The 1994 Health Care Statements emphasize the importance of financial risk-sharing in the form of capitation and meaningful financial withholds. These requirements appear to be designed to promote the cost-containment objectives of a provider organization. Although this emphasis is appropriate in the context of the market for physician services in 1995, it is questionable whether the same emphasis on financial risk-sharing always can be transferred to other markets, at least without consideration of whether analogous market conditions exist. In a different market with different conditions, financial risk-sharing may seem almost irrelevant. The emphasis on financial risk-sharing in the Maricopa case should not obscure the possibility of other efficient joint ventures, such as that in BMI.

Instead of attempting to transplant the emphasis on capitation and risk-sharing from the market for physician services to other markets, it may be more useful to examine the market context in which the venture is being formed, including the likely market power of the venture. Although financial risk-sharing can be a key feature of an integrated joint venture, it may be easier in evaluating a joint venture in a new market simply to ask the more general questions posed by Judge Taft in Addyston Pipe or to explore as a matter of common sense whether the venture is reasonable for some purpose other than restricting competition. In short, I would warn against spending too much time examining the mechanics of how a joint venture is integrated and too little time considering the efficiency aspects of the venture and its significance to competition given the particular circumstances in which the venture is formed.

Endnotes:

1. Although participation in a multiple listing service need not entail antitrust risk, that does not mean that price restraints or other restrictions on competition may be imposed by a listing service. See, e.g., Bellingham-Whatcom County Multiple Listing Bureau, Docket C-3299 (August 2, 1990); Multiple Listing Service of Mid County Inc., Docket C-3227 (April 20, 1988).

2. Merely affixing the label "joint venture" to conduct provides no antitrust guarantees. See Timken Roller Bearing Co. v. United States, 341 U.S. 593, 598 (1951).

3. See, e.g., Rothery Storage & Van Co., v. Atlas Van Lines, 792 F.2d 210, 224 (D.C. Cir. 1986), cert. denied, 479 U.S. 1033 (1987)(observing that if a restraint "is so broad that part of the restraint suppresses competition without creating efficiency, the restraint is, to that extent, not ancillary.")
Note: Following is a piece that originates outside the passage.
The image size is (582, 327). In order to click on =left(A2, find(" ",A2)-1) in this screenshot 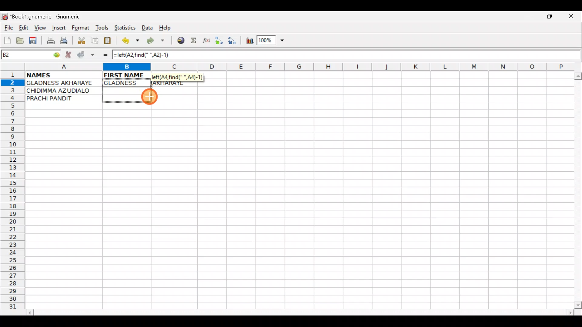, I will do `click(148, 55)`.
4. I concurred in the finding of liability and dissented from the order on the ground that the remedy was too limited.

5. Southbank IPA, Inc., Docket No. C-3355 (December 20, 1991).

6. M. Popofsky, Integration, Market Power, and Necessity: Guideposts for the Practitioner, 54 Antitrust Law J. 1141, 1142 (1994).

7. W. Liebler, Antitrust Adviser 35 (1984).

8. Reprinted in, 5 CCH Trade Reg. Rept. ¶ 13,152 at 20,769 (September 27, 1994).

9. 1994 Health Care Statements at 70, 91-92; 5 CCH Trade Reg. Rept. ¶ 13,152 at 20,788, 20,793-94.

10. Letter from Mark J. Horoschak to Paul W. McVay (ACMG, Inc.)(July 5, 1994).

11. Letter from Mark J. Horoschak to George Q. Evans (SEMCO/JMC)(July 5, 1994).